社会と言えば「単に暗記するだけ」と思われがちだが、本当に社会が得意な人は、物事の背景まで押さえたうえで憶えているものだ。
たとえば、歴史が得意な人は、「この戦争が起こった背景にはこの事件があったのだ。そして、この事件が起こったのは、こういった時代の流れがあったためだ」といったように、「なぜそれは起こったのか?」という背景も込みで記憶している。
一つ一つの事件や出来事を細切れで記憶しておらず、それぞれを関連付けることで、あたかも「一つの物語」のように把握しているのだ。
そうして「物語」にすることによって、記憶は色彩豊かで奥行きのあるものとなり、長期間忘れずに保持されやすくなる。
ただ単に頭から丸暗記すると忘れてしまうようなことでも、忘れにくくなるわけだ。
ただ、正直に言おう。
私は学生時代に社会が大の苦手だった。
それというのも、上記のような視点を欠いていたからだ。
「社会と言えば暗記するだけのつまらない教科」と思って、敬遠していた。
私は昔から「丸暗記」というのがどうも苦手で、「いいからこのまま憶えなさい」と言われると、どうしても拒絶反応を起こしてしまう子どもだったのだ。
だが、大人になってからこんなサイトに出会った。
ここでは、サイトの管理人である高校世界史の先生が、授業でした話をライブ感あふれる文体で記述してくれている。
無味乾燥な「歴史的事実」に彩りを添え、そこにどんな背景があったのかを教えてくれる良サイトだ。
サイト内では、歴史的人物の意外な一面や、戦争や事件の裏事情までもが、まるで見てきたように語られている。
20代の半ば頃にたまたまこのサイトを見つけて読むようになった私は、「世界知って面白い!」と思うようになったものだ。
「社会の勉強というのは、ただただ事実を丸暗記するものではなくて、こうやって理解しながら憶えていくものなんだ」と、私はその時に初めてわかったのだった。
それから幾星霜。
今の私は財務会計の理論について勉強している。
さっきも書いたが、財計の理論は国語と社会が合わさったような感じの科目だ。
読解力が必要なので国語力は当然要るが、それだけではなく、会計ルールの背景を理解した上での記憶力が求められるのだ。
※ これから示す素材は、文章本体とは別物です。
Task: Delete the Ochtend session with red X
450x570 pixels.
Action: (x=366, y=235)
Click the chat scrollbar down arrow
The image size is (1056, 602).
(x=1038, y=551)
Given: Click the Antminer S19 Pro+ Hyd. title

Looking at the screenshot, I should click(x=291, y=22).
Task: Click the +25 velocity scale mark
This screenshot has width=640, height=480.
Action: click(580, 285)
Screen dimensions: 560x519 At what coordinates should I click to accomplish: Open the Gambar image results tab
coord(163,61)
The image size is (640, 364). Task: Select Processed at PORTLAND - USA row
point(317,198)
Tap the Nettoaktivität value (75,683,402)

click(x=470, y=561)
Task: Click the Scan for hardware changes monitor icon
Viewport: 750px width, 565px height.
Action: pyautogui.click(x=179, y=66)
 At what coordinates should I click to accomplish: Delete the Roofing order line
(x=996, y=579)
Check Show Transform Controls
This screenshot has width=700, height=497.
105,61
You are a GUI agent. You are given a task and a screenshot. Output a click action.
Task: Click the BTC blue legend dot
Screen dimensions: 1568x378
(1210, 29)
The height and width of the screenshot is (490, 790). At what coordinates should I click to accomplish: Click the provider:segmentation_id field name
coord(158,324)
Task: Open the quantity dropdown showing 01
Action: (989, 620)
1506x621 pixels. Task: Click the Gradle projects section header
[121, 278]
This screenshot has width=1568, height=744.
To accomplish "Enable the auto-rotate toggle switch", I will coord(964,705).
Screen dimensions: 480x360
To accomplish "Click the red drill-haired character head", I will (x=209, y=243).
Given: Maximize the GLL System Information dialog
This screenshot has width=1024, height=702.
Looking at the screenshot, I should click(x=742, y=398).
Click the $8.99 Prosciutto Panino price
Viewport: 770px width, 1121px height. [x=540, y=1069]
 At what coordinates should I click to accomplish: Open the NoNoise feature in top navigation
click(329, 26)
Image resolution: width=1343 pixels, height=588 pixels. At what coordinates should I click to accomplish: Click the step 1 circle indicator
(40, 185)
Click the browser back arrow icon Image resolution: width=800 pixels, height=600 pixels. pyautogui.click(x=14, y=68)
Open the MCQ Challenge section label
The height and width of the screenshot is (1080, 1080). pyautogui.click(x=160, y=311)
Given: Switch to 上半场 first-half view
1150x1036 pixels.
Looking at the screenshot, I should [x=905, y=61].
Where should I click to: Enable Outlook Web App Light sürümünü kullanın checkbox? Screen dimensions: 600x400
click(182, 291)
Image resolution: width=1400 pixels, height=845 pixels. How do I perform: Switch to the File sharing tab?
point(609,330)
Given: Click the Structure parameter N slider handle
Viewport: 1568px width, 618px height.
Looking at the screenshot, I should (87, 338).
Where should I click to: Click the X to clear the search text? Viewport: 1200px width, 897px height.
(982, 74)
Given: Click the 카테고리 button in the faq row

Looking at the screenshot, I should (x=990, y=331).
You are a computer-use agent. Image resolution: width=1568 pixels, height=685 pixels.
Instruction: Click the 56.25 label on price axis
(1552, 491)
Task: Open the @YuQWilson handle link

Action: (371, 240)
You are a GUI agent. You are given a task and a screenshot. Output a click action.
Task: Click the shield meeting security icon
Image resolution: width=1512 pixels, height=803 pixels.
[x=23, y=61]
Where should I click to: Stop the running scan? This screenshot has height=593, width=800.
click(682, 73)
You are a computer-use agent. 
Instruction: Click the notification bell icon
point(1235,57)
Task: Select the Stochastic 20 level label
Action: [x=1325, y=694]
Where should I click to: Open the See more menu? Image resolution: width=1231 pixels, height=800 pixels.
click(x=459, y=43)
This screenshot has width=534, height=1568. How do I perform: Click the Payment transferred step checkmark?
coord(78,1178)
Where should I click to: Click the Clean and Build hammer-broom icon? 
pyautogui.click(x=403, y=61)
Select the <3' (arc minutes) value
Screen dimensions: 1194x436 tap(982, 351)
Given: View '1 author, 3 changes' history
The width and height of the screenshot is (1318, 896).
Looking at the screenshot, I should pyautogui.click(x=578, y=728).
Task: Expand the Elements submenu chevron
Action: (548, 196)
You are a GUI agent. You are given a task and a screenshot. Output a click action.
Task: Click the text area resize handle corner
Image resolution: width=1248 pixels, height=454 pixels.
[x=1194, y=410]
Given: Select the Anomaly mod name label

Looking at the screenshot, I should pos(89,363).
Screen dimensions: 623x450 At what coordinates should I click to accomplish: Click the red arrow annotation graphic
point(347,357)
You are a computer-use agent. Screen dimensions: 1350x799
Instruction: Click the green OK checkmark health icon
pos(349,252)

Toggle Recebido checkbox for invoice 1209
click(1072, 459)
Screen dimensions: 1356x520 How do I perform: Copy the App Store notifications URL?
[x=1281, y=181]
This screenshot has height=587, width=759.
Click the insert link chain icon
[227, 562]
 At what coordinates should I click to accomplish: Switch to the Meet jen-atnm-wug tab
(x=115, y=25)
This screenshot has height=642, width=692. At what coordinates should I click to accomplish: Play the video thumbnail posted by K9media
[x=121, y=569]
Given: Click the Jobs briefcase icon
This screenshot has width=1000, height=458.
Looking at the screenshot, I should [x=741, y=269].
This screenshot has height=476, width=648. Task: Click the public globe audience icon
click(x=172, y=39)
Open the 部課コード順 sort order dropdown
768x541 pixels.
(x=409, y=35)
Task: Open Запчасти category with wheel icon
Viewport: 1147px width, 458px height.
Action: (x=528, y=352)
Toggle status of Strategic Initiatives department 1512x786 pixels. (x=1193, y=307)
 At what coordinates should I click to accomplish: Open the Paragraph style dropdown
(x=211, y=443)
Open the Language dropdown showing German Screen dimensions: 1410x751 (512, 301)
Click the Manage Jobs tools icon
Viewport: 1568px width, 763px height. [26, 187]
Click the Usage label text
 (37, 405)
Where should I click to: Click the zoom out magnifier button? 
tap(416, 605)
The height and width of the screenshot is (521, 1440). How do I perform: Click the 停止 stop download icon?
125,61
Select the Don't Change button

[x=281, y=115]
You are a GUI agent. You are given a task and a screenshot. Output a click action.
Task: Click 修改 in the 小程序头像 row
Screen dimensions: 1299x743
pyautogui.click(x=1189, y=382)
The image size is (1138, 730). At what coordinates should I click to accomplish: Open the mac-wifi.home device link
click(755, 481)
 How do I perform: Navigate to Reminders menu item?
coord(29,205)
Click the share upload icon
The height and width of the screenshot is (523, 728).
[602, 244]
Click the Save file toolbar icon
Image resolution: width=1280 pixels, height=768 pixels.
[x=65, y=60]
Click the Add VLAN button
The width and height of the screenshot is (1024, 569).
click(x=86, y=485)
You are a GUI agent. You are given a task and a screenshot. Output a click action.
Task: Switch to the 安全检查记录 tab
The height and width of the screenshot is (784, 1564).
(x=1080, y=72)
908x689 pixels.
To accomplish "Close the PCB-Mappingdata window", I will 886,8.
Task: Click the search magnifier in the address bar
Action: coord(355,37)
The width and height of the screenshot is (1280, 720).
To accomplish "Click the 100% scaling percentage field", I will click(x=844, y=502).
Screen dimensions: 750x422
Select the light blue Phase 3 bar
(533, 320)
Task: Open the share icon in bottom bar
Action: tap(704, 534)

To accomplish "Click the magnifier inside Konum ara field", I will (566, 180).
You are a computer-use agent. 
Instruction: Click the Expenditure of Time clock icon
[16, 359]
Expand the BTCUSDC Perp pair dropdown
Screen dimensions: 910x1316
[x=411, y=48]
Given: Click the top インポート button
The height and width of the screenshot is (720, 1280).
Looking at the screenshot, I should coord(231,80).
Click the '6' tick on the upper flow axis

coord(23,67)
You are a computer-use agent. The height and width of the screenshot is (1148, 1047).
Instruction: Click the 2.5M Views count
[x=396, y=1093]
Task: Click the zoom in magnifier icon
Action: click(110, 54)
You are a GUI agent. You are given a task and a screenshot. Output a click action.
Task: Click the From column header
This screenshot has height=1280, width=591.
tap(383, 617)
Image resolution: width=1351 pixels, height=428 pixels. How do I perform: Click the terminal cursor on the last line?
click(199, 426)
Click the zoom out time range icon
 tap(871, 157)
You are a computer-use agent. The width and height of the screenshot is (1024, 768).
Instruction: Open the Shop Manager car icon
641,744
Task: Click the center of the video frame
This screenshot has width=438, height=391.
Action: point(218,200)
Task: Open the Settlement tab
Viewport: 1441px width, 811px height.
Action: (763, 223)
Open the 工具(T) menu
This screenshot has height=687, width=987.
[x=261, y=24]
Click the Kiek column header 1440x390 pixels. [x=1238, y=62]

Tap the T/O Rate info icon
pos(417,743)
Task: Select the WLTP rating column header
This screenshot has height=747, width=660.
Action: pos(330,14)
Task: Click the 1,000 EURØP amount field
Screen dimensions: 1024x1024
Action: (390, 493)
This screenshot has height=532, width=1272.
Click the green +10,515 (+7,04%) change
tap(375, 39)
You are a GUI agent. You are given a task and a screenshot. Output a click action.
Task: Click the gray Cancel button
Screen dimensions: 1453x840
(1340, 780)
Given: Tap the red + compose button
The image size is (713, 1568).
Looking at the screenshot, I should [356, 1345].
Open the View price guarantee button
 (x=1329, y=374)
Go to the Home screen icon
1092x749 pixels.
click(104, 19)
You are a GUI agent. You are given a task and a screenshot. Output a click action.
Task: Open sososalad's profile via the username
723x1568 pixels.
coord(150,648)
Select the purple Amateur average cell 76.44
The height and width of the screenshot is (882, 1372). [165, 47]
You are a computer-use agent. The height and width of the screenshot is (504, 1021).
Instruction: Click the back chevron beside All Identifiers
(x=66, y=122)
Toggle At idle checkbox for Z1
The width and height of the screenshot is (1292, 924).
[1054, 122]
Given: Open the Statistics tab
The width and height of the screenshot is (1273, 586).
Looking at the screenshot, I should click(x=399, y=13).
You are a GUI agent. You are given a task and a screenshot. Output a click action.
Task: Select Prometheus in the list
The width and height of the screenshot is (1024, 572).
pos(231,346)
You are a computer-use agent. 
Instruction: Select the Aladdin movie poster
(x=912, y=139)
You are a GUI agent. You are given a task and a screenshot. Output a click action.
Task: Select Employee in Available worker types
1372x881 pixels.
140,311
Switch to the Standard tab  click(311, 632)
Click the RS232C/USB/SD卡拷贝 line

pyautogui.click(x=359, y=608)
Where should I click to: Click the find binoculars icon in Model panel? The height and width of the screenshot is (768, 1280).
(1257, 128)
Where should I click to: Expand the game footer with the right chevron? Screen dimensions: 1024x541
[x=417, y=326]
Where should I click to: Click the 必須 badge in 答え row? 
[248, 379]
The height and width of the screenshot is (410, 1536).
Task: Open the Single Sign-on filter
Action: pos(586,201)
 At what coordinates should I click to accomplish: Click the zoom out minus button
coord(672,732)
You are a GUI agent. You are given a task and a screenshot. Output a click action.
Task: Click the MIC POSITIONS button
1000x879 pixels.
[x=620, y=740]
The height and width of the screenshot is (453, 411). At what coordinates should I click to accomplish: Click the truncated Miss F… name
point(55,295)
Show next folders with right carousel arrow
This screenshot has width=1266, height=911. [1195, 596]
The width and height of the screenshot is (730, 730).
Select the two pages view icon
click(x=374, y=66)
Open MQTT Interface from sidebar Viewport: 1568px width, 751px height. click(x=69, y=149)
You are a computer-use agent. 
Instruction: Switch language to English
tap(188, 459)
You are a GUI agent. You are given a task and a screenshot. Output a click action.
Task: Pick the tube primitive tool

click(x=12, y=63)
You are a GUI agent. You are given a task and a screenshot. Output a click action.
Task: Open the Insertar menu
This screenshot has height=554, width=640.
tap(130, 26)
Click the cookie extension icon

もちろん、会計ルールを頭から丸暗記していくことも、人によってはできるのかもしれない。
だが、憶えねばならない量は、あまりにも膨大だ。
「一から全部丸暗記」というのでは、私にはとても憶えきれないし、そういう憶え方をした記憶というのはだいたいすぐに忘れてしまうものだ。
だからこそ、理解が大事だ。
「このような会計ルールはなぜできたのか?」
「この規則があることによって、誰のどんな役に立っているのか?」
そういった観点を常に忘れないようにテキストを読む必要がある。
たとえば、昔(数世紀前)は中小企業が多かったから、だいたいの企業はすぐに潰れてしまっていた。
だから、企業にお金を貸している側(債権者)は、潰れた時にお金が返ってくるか心配になる。
そこで、企業の資産がどれだけあるかを重視する傾向が強かった。
企業に資産(この場合、現金になるもの)がたくさんあれば、万が一倒産してもお金を返してもらえる。
逆に資産があまりない企業は、倒産したらお金が返ってこない可能性が高いので、要注意ということになる。
そして、企業の側もお金を貸してもらえないと困るので、債権者が安心してお金を貸せるように、「うちの資産はこれだけあります」ということをわかりやすく表示した報告書を作っていた。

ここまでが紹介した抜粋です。